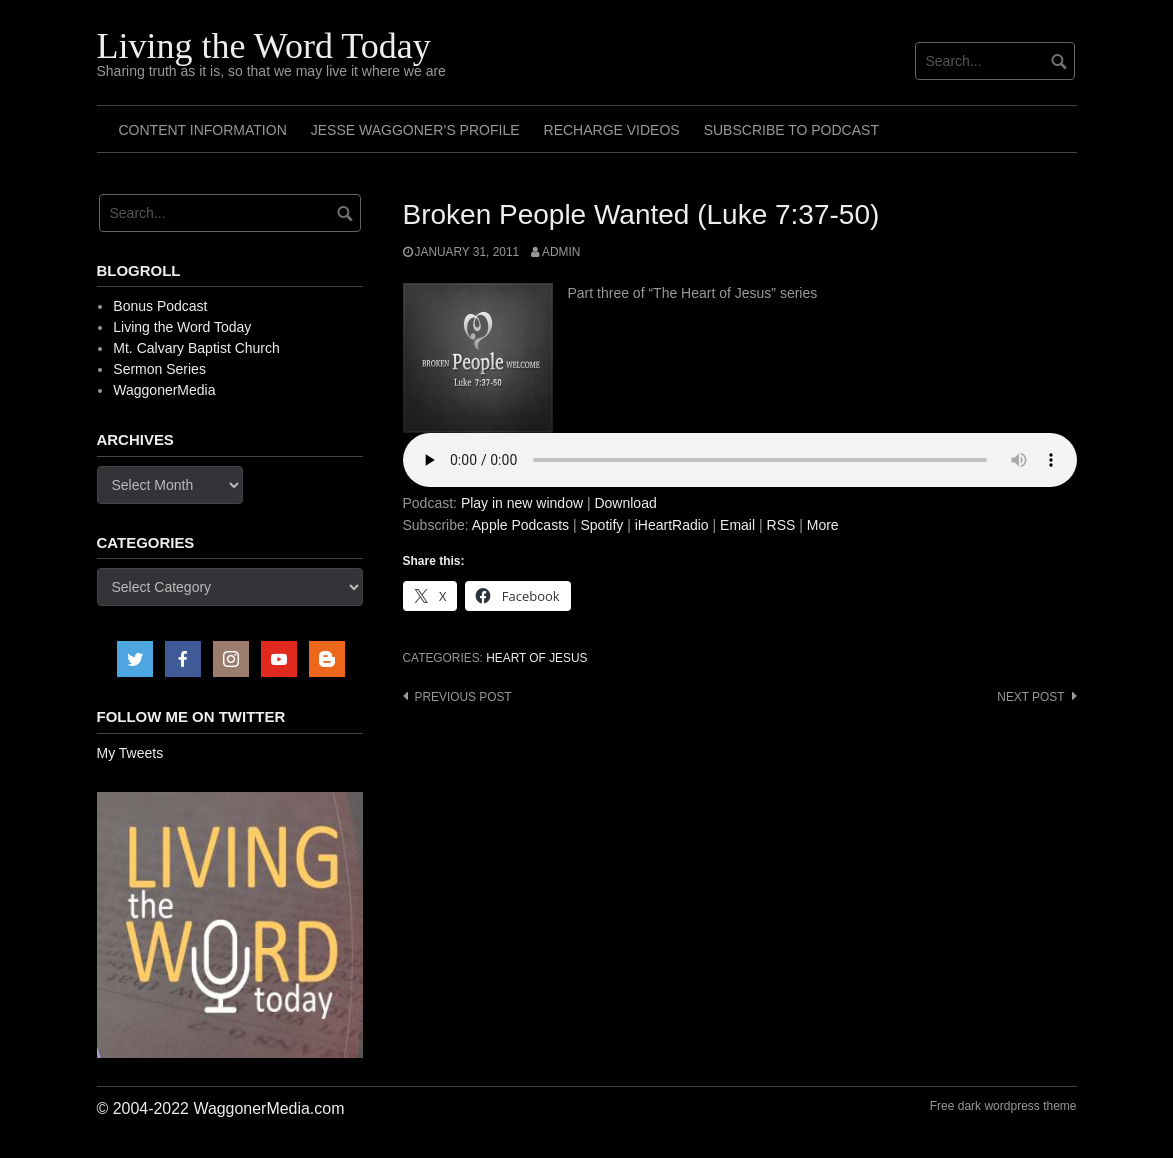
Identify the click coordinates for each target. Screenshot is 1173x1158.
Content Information (203, 130)
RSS (781, 525)
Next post (1030, 697)
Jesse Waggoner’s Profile (415, 130)
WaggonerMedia (164, 390)
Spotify (601, 525)
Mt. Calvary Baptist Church (196, 348)
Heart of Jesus (536, 658)
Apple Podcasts (520, 525)
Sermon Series (159, 369)
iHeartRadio (672, 525)
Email (737, 525)
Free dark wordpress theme (1003, 1106)
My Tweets (130, 753)
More (823, 525)
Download (625, 503)
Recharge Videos (612, 130)
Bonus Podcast (160, 306)
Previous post (463, 697)
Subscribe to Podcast (791, 130)
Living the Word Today (264, 46)
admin (561, 252)
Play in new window (522, 503)
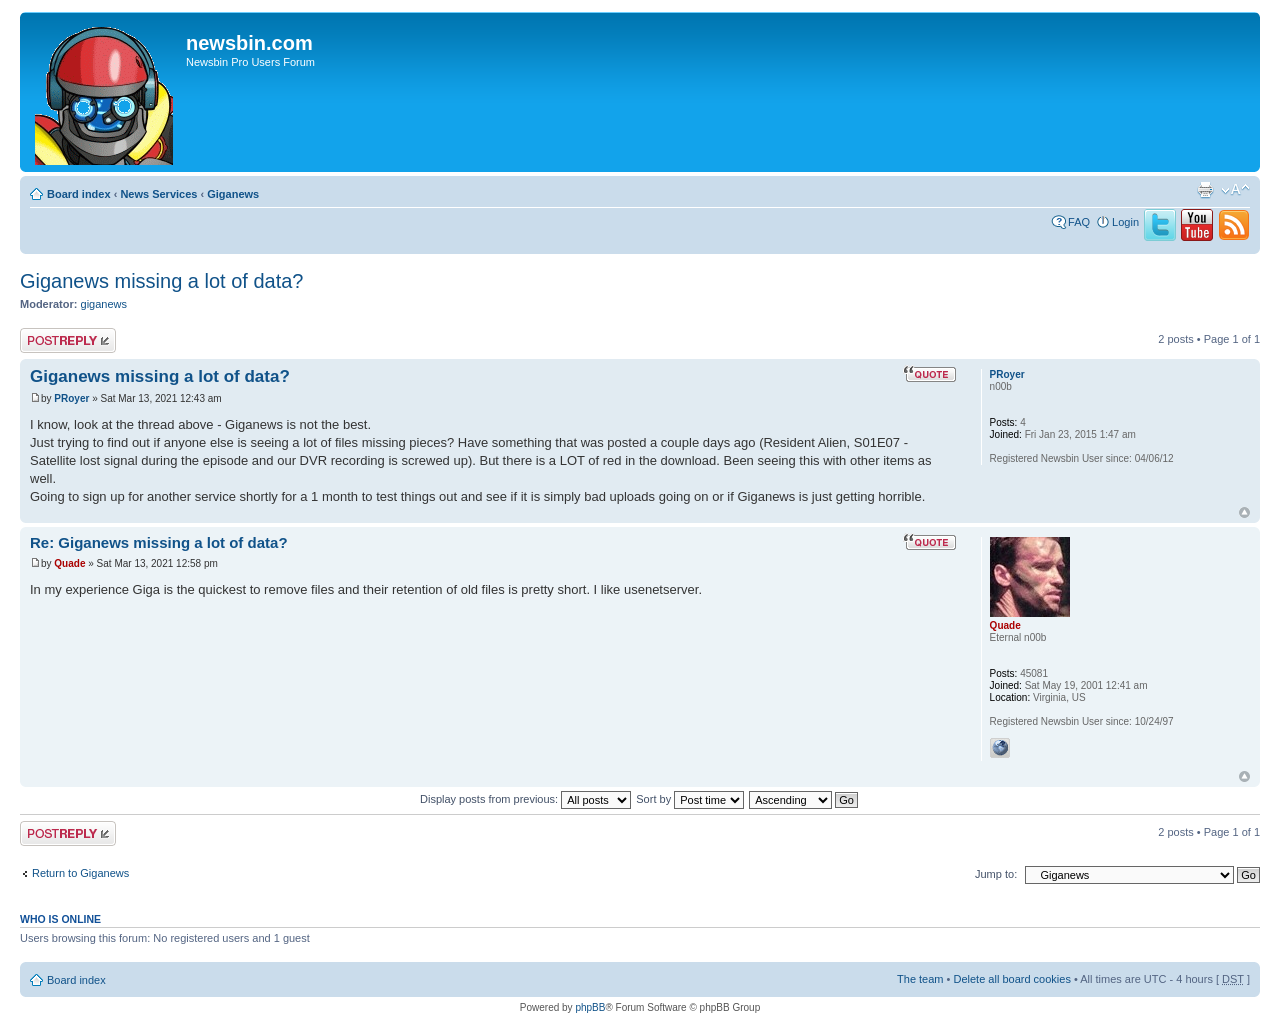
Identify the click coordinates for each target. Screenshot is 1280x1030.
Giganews (233, 194)
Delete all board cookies (1011, 979)
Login (1125, 222)
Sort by (690, 799)
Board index (79, 194)
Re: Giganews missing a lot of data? (159, 542)
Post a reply (68, 340)
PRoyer (71, 398)
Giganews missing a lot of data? (162, 281)
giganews (104, 304)
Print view (1205, 190)
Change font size (1235, 190)
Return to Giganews (80, 873)
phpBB (590, 1007)
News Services (158, 194)
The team (920, 979)
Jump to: (996, 874)
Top (1244, 512)
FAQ (1079, 222)
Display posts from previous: (525, 799)
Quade (69, 563)
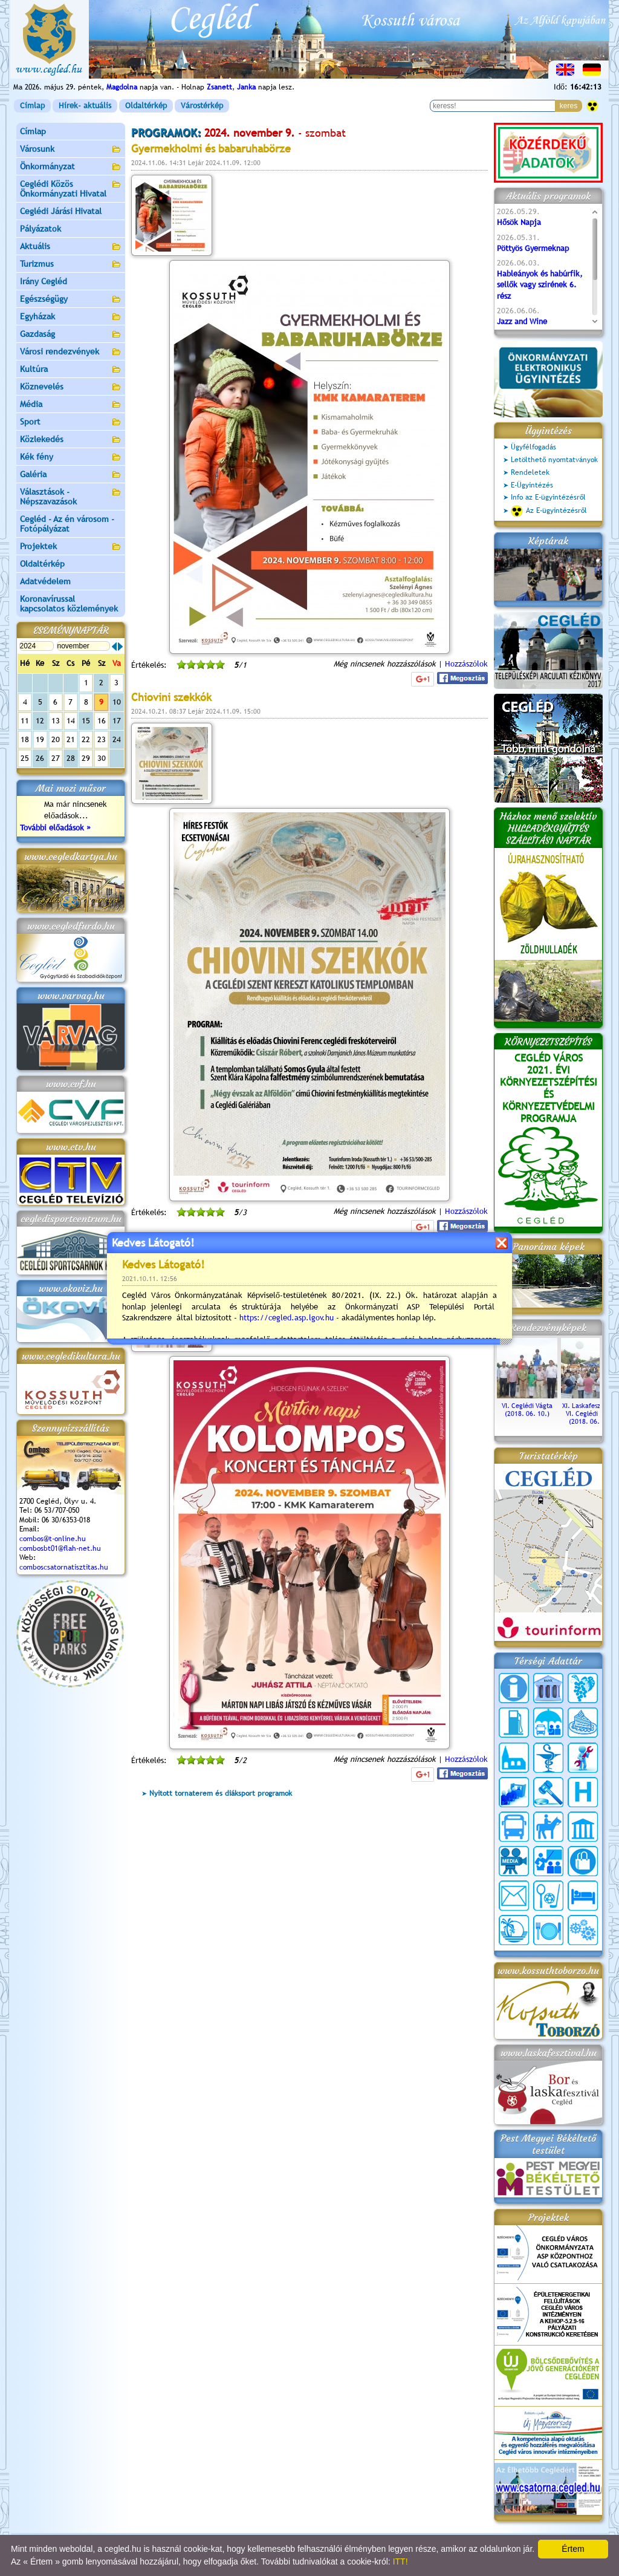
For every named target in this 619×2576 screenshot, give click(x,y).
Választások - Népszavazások (71, 496)
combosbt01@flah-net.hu (60, 1548)
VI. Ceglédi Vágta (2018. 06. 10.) (527, 1405)
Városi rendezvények (71, 352)
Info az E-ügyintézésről (548, 497)
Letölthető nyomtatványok (554, 459)
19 (40, 739)
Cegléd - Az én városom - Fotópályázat (67, 523)
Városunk (71, 149)
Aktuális (71, 247)
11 (25, 720)
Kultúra (71, 370)
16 (101, 720)
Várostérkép (202, 105)
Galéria (71, 475)
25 (25, 758)
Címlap (32, 105)
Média (71, 405)
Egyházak (71, 317)
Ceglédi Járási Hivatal (61, 211)
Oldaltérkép (146, 105)
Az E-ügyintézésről (549, 511)
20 (55, 739)
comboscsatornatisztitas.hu (63, 1567)
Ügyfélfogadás (533, 447)
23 (101, 739)
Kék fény (71, 457)
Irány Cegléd (43, 281)
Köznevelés (71, 387)
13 (55, 720)
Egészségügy (71, 299)
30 (101, 758)
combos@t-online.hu (52, 1538)
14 (70, 720)
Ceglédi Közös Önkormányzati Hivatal (71, 188)
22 (86, 739)
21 (70, 739)
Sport (71, 422)
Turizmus (71, 264)
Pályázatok (40, 228)
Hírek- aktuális (85, 105)
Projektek (71, 547)
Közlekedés (71, 440)
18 (25, 739)
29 (86, 758)
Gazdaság (71, 335)
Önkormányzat (71, 167)
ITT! (400, 2561)
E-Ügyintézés (532, 485)
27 (55, 758)
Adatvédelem (45, 581)
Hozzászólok (466, 663)
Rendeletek (530, 472)
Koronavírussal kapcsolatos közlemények (69, 603)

## Set task
Could you copy every line of the records above word for word, leaving out the pictures?

## Answer to the exercise
Identify the click coordinates for each target. Screenshot is 1173x1158.
Content Information (203, 130)
RSS (781, 525)
Next post (1030, 697)
Jesse Waggoner’s Profile (415, 130)
WaggonerMedia (164, 390)
Spotify (601, 525)
Mt. Calvary Baptist Church (196, 348)
Heart of Jesus (536, 658)
Apple Podcasts (520, 525)
Sermon Series (159, 369)
iHeartRadio (672, 525)
Email (737, 525)
Free dark wordpress theme (1003, 1106)
My Tweets (130, 753)
More (823, 525)
Download (625, 503)
Recharge Videos (612, 130)
Bonus Podcast (160, 306)
Previous post (463, 697)
Subscribe to Podcast (791, 130)
Living the Word Today (264, 46)
admin (561, 252)
Play in new window (522, 503)
Identify the click coordinates for each target. Screenshot is 1280x1030.
Giganews (233, 194)
Delete all board cookies (1011, 979)
Login (1125, 222)
Sort by (690, 799)
Board index (79, 194)
Re: Giganews missing a lot of data? (159, 542)
Post a reply (68, 340)
PRoyer (71, 398)
Giganews missing a lot of data? (162, 281)
giganews (104, 304)
Print view (1205, 190)
Change font size (1235, 190)
Return to Giganews (80, 873)
phpBB (590, 1007)
News Services (158, 194)
The team (920, 979)
Jump to: (996, 874)
Top (1244, 512)
FAQ (1079, 222)
Display posts from previous: (525, 799)
Quade (69, 563)
For every named target in this 619×2576 screenshot, give click(x,y).
Választások - Népszavazások (71, 496)
combosbt01@flah-net.hu (60, 1548)
VI. Ceglédi Vágta (2018. 06. 10.) (527, 1405)
Városi rendezvények (71, 352)
Info az E-ügyintézésről (548, 497)
Letölthető nyomtatványok (554, 459)
19 (40, 739)
Cegléd - Az én városom - Fotópályázat (67, 523)
Városunk (71, 149)
Aktuális (71, 247)
11 (25, 720)
Kultúra (71, 370)
16 (101, 720)
Várostérkép (202, 105)
Galéria (71, 475)
25 (25, 758)
Címlap (32, 105)
Média (71, 405)
Egyházak (71, 317)
Ceglédi Járási Hivatal (61, 211)
Oldaltérkép (146, 105)
Az E-ügyintézésről (549, 511)
20 (55, 739)
comboscsatornatisztitas.hu (63, 1567)
Ügyfélfogadás (533, 447)
23 (101, 739)
Kék fény (71, 457)
Irány Cegléd (43, 281)
Köznevelés (71, 387)
13 (55, 720)
Egészségügy (71, 299)
30 (101, 758)
combos@t-online.hu (52, 1538)
14 (70, 720)
Ceglédi Közös Önkormányzati Hivatal (71, 188)
22 (86, 739)
21 (70, 739)
Sport (71, 422)
Turizmus (71, 264)
Pályázatok (40, 228)
Hírek- aktuális (85, 105)
Projektek (71, 547)
Közlekedés (71, 440)
18 (25, 739)
29 (86, 758)
Gazdaság (71, 335)
Önkormányzat (71, 167)
ITT! (400, 2561)
E-Ügyintézés (532, 485)
27 (55, 758)
Adatvédelem (45, 581)
Hozzászólok (466, 663)
Rendeletek (530, 472)
Koronavírussal kapcsolatos közlemények (69, 603)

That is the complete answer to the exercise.